Sarah Lancashire’s connection to Coronation Street began well before she was serving pints behind the Rovers Return bar – her scriptwriter father had worked on more than 100 episodes of the long-running soap and inspired her curiosity for television.
Sarah landed her breakthrough role in 1991 as Raquel Wolstenhulme, the Rovers Return Inn’s scatterbrained, and kind-hearted barmaid, who dreamed of being a fashion model.
Sarah struggled with mental health issues for much of her Coronation Street tenure, made worse by her divorce from her first husband Gary Hargreaves, with whom she had two sons. She left the show in 1996 and later admitted that she struggled to cope with the attention the role brought her.
Born into a family of performers, both Katherine Kelly and her younger sister Grace are actresses.
It was for her role as no-nonsense, feisty Becky McDonald that Katherine won Best Actress at the 2009 British Soap Awards and Best Serial Drama Performance at the 2012 National Television Awards.
Katherine has landed a number of exciting roles since leaving the cobbles in 2012. The busy actress showed off her musical prowess as Baroness Schraeder in the triumphant live broadcast by ITV of The Sound of Music, she starred as Lady Mae in the television series Mr Selfridge, and appeared as Detective Jodie Shackleton in Happy Valley, alongside former Coro star Sarah Lancashire.
Born Sarah-Anne, because her family priest didn’t believe Suranne was a “proper” name, the star says she always wanted to be different.
Suranne joined the Coronation Street cast in 2000 as Karen McDonald. The sassy character has been described as a “bulldog in hoop earrings” and very quickly stole the hearts of many Coro Street fans.
Suranne was keen to prove her versatility as an actress and her decision to walk away from the ITV soap in 2004 shocked both Coro fans and producers. The determined actress said being in a soap opera was exhausting and that she found she was living and breathing her character Karen McDonald.
Julie discovered her love of performing at the tender age of eight, when she was made to prepare a speech and deliver it to her class.
Julie made headlines when she joined the soap in 1998 as timid shop assistant Hayley Cropper, who had a secret past as a man, and was the first transgender character to ever grace the screens in a soap opera.
Julie admitted she was worried about committing professional suicide when she left Coronation Street for good. She knew there was no possibility of her character coming back to the programme because only death could part her from her husband Roy. Plus, she was in her mid-40s, a tough age for an actress to find work. But Julie decided to risk it all and reinvent herself in her career.

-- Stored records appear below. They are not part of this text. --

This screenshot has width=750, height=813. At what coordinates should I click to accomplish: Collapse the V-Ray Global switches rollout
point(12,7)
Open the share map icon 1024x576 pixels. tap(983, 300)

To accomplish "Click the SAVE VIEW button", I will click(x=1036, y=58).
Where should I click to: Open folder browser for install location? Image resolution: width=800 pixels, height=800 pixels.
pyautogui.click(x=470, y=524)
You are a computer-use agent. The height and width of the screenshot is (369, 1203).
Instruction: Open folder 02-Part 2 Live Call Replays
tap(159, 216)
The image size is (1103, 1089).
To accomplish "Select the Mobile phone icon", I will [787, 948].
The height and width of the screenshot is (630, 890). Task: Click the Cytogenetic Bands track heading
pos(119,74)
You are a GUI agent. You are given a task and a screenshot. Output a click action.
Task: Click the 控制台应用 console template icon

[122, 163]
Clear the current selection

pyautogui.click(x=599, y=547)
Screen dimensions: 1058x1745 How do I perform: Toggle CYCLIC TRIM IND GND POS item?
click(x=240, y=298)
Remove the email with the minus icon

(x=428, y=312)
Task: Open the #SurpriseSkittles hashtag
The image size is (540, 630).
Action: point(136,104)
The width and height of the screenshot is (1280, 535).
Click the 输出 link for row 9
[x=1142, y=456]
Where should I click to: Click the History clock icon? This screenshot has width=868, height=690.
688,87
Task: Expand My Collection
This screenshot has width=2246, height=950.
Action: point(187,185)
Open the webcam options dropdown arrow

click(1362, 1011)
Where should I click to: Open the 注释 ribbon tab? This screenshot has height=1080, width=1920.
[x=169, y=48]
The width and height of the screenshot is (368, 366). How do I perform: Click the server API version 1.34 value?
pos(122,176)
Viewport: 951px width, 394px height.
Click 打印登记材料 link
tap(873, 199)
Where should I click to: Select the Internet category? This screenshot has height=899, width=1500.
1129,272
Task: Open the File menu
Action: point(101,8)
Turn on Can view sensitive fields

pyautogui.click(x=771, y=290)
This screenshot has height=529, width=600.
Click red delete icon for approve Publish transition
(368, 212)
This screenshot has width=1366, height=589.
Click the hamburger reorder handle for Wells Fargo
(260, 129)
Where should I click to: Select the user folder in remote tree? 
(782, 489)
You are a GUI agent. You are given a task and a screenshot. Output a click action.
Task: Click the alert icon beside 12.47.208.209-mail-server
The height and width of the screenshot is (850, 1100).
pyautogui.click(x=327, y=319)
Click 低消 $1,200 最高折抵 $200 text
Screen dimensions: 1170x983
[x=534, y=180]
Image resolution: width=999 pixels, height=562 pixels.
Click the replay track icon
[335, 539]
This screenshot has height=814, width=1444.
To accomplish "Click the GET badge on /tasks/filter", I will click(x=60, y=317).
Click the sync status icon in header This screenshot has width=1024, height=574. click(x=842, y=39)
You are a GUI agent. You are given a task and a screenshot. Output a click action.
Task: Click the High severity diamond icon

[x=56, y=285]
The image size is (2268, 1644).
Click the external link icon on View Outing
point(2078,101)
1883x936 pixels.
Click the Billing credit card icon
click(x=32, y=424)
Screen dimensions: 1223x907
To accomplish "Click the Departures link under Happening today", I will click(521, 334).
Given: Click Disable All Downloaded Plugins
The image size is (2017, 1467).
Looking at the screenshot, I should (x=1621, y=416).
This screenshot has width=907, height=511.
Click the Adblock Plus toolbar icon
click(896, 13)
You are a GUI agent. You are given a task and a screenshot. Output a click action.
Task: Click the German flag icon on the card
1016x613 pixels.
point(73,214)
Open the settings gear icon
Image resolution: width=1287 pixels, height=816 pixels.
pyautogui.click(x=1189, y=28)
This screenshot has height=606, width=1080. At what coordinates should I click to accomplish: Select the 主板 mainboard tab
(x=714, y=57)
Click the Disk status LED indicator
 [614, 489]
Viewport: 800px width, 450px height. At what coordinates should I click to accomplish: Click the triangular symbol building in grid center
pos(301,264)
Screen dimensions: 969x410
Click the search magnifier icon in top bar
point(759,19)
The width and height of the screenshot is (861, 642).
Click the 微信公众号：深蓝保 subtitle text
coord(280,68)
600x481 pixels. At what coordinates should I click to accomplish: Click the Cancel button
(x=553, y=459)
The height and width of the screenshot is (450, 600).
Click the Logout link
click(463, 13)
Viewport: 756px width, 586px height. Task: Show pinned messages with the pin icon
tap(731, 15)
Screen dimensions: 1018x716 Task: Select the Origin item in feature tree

Small-town girl Joanne Froggatt left home at the age of 13 to attend the Redroofs Theatre School in Maidenhead, England. At 16, she made her television debut as a teenage prostitute in The Bill*.
Joanne played Zoe Tattersall, a troubled teen mum who came to the cobbles in 1997.
A number of smaller television roles followed her time as Zoe, then in 2003 Joanne landed the leading role in the controversial one-off drama, Danielle Cable: Eyewitness. This told the true story of a teenage girl who witnessed the murder of her boyfriend in a road rage attack. Joanne was later commended on her portrayal by Danielle Cable herself.
Rob James-Collier stumbled into acting. His first experience with the craft was when he was asked by a desperate friend, who was one actor short, to fill in for his film shoot. Shortly after that, Rob found an acting coach in the Yellow Pages and started taking acting classes after work, and so began the career of this handsome English heart-throb.
The business and marketing graduate gained critical acclaim as Liam Connor in Coronation Street. Liam’s storylines centred on his relationship with his pregnant girlfriend, Maria Sutherland, who he agreed to marry. But secretly Liam was in love with Carla, and they pursued a tumultuous on-off love affair.
Throughout his time on Coronation Street, Rob also had a number of one-off appearances in other television programmes.